*Instructions to follow*.
Within the listing below, locate all lines containing the word "Select". Copy each one.

Top of Records shown

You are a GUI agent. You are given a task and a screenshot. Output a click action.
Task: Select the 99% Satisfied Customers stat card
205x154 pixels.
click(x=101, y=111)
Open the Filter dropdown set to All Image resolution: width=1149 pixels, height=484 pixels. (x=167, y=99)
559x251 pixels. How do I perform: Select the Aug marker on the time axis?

Bottom of Records shown

*Written response*.
Task: Select the 99% Satisfied Customers stat card
559x251 pixels. How do I perform: Select the Aug marker on the time axis?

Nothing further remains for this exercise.